According to VICSES documents, the work carried out by the agency’s 188 employees and 5,000 Volunteers and the limits of the DoJ’s infrastructure necessitated a move to a third-party provider.
“[The DoJ infrastructure is] incompatible with the VICSES requirements, particularly in times of emergency when restrictions provide limited operational capabilities,” the documents read. “VICSES has a separate network at Headquarters in Sturt Street, Melbourne to host local applications and e-mail services for the volunteer network
“Network access to the VICSES volunteer network is provided by third party suppliers and there are significant complications interconnecting the two networks. Supporting and maintaining two networks is inefficient and at times ineffective.”
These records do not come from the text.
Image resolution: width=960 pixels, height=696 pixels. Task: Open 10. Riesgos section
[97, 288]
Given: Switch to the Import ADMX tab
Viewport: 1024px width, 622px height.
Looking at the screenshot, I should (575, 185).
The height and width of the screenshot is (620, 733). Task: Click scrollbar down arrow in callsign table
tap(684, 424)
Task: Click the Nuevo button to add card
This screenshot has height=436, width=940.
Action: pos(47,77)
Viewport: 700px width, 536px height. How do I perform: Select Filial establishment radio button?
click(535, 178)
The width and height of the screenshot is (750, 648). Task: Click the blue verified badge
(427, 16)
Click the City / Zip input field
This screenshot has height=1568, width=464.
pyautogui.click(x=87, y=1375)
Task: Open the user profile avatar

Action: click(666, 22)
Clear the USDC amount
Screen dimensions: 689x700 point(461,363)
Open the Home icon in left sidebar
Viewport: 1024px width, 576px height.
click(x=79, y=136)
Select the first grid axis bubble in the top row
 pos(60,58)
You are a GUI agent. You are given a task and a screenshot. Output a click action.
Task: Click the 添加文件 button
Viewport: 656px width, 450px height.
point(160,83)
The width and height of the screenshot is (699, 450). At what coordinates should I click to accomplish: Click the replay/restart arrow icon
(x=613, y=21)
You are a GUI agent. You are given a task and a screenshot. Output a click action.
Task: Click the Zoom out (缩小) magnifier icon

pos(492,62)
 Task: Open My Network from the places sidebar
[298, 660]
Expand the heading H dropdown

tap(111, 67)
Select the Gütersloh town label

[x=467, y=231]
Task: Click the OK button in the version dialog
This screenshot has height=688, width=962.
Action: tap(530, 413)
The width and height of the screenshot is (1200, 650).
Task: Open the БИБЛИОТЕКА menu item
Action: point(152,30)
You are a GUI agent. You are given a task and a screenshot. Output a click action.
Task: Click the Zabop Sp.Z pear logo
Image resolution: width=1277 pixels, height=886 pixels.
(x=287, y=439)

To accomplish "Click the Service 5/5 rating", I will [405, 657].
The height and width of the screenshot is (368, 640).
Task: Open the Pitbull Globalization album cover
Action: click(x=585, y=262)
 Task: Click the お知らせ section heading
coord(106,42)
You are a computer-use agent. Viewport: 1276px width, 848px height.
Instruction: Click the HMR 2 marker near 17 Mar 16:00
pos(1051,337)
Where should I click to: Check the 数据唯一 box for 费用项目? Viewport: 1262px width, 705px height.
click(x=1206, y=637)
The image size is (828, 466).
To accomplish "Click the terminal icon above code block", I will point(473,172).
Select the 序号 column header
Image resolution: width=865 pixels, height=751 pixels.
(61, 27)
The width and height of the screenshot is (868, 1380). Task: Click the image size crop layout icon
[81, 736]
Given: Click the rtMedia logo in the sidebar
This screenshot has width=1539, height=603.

By way of further illustration, the VICSES said the DoJ offered no agreed or defined service level agreement (SLA), no support out of normal business hours, no single point of accountability or contact as well as business administration and processes which did nit fit the agency’s needs.
“The high security levels of the DoJ Network restrict VICSES from access to the internet, important e-mails can be blocked, limitations on size of e-mail attachments restricts access to information,” the documents read.
“Document Management used by DoJ is configured for strict access control on documents, based on their security classification. VICSES does not require the same level of access control and associated restrictions.”
In related Victorian Government news, state’s government this month backtracked on changes to its eServices panel, announcing a restructure that will be finalised by the end of October.
Companies represented on the panel are eligible to bid for contracts to provide ICT services to Victorian departments and agencies. The previous panel had been in place since 2003, but changes that came in into effect on July 1 targeted inner government departments and 'streamlined' the terms and conditions of contracts.
“The changes recognise the importance that ICT plays not only in the development of robust government, but in the development of an innovative and resilient economy,” AIIA national chair, Philip Cronin, said in a statement.